4. Instant Earth Observation
The ISS is a premier platform for observing the Earth, but it generates a torrent of high-resolution imagery. NASA’s Jet Propulsion Laboratory (JPL) has used SBC-2 to run deep-learning models that automatically scan this imagery.
Imagine a wildfire breaking out in a remote area. Instead of downloading terabytes of satellite data and having an analyst on Earth find the smoke, the AI on SBC-2 detects it in real-time. It can then send an immediate, tiny alert packet (with the exact coordinates) directly to first responders. This “data triage” – sifting the signal from the noise at the source – can be used to track floods, hurricanes, and the effects of climate change, providing insights in seconds, not days.
These experiments all highlight a central metric of success. In one typical test, a raw dataset would have taken over 12 hours to download to Earth. By processing it on SBC-2, the researchers gathered the key insights, compressed the results into a 92-kilobyte file, and sent it to Earth in two seconds. This represents a speed-up of more than 20,000 times.
The Future: Computing for the Moon and Mars
The Spaceborne Computer experiment series is more than just an upgrade for the ISS. It is a critical technology pathfinder for the entire future of human space exploration.
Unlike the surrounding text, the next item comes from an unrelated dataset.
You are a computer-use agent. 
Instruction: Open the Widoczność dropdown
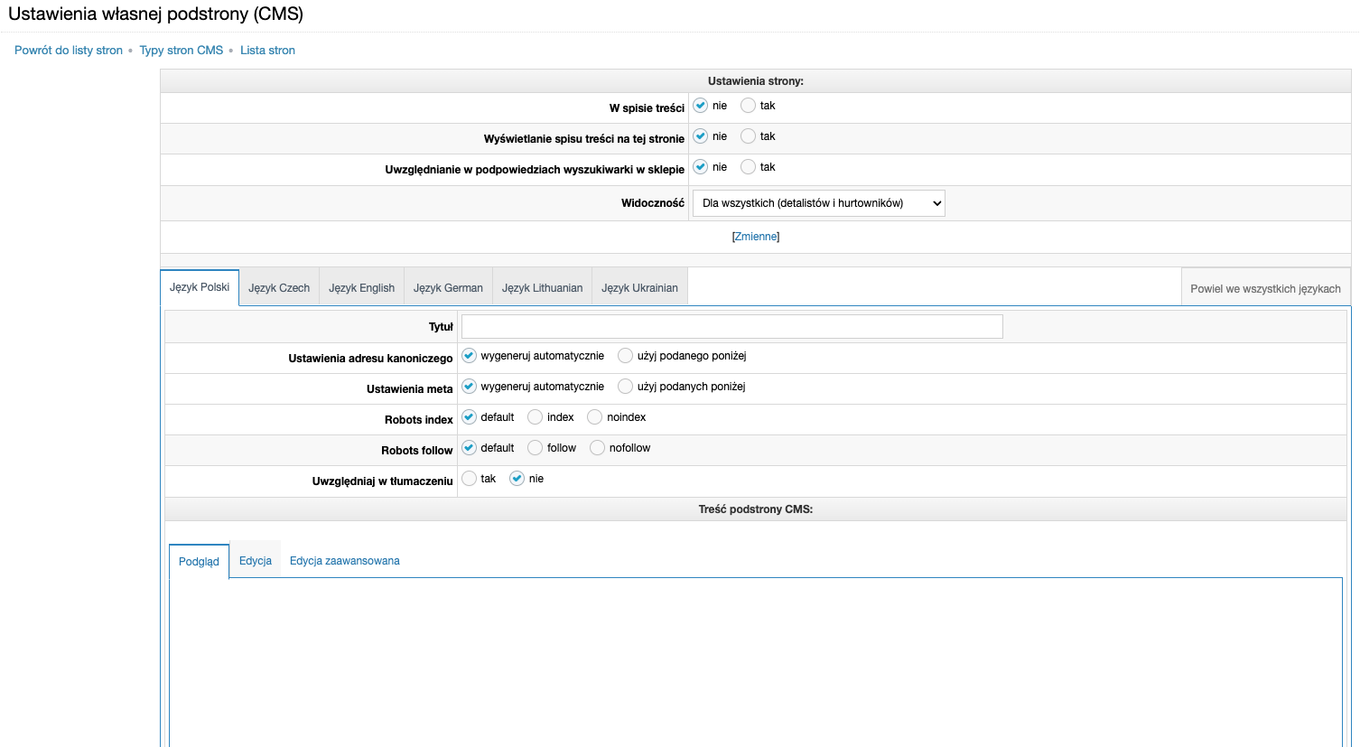tap(817, 202)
NASA’s Artemis program, which aims to establish a sustainable human presence on the Moon, relies on this technology.
A key component of the Artemis architecture is the Lunar Gateway, a small space station that will orbit the Moon. Unlike the ISS, the Gateway will not be permanently crewed. It will be empty for long stretches, requiring a high degree of autonomy.
The Gateway must be able to manage its own systems, operate robotic arms, maintain life support, and run science experiments, all without real-time human control from Earth. It needs an “onboard brain.” The lessons learned from SBC-2 – its software-hardening, AI capabilities, and edge-computing architecture – are the direct precursors to the computers that will power the Gateway. HPE is, in fact, already contracted to provide this core computing capability for the station.
This concept extends to Mars. The 40-minute communications lag makes Earth-based control impossible. A future Mars base will need its own data center. Astronauts will need to be able to analyze geological samples, run medical diagnostics, and use AI to navigate rovers, all locally. The Spaceborne Computer has proven that the powerful, reliable, and cost-effective COTS hardware to do this is finally ready for the journey.
Summary
The HPE Spaceborne Computer began as a daring experiment to challenge a 60-year-old paradigm. It set out to prove that the massive performance gap between Earth-bound computing and space-rated systems could be closed, not with expensive, heavy shielding, but with intelligent, adaptive software.
Spaceborne Computer-1 proved that COTS hardware can survive the harsh environment of space.
Spaceborne Computer-2 proved that it can do valuable work, becoming the ISS’s first artificial intelligence and edge computing platform. It has given astronauts and scientists on-demand supercomputing power, accelerating time-to-insight for everything from medical diagnostics to disaster response from months and days to mere minutes.
This experiment has successfully moved the “data center” off the planet. In doing so, it has provided the blueprint for the autonomous, intelligent systems that will enable humanity to live and work on the Moon, Mars, and beyond.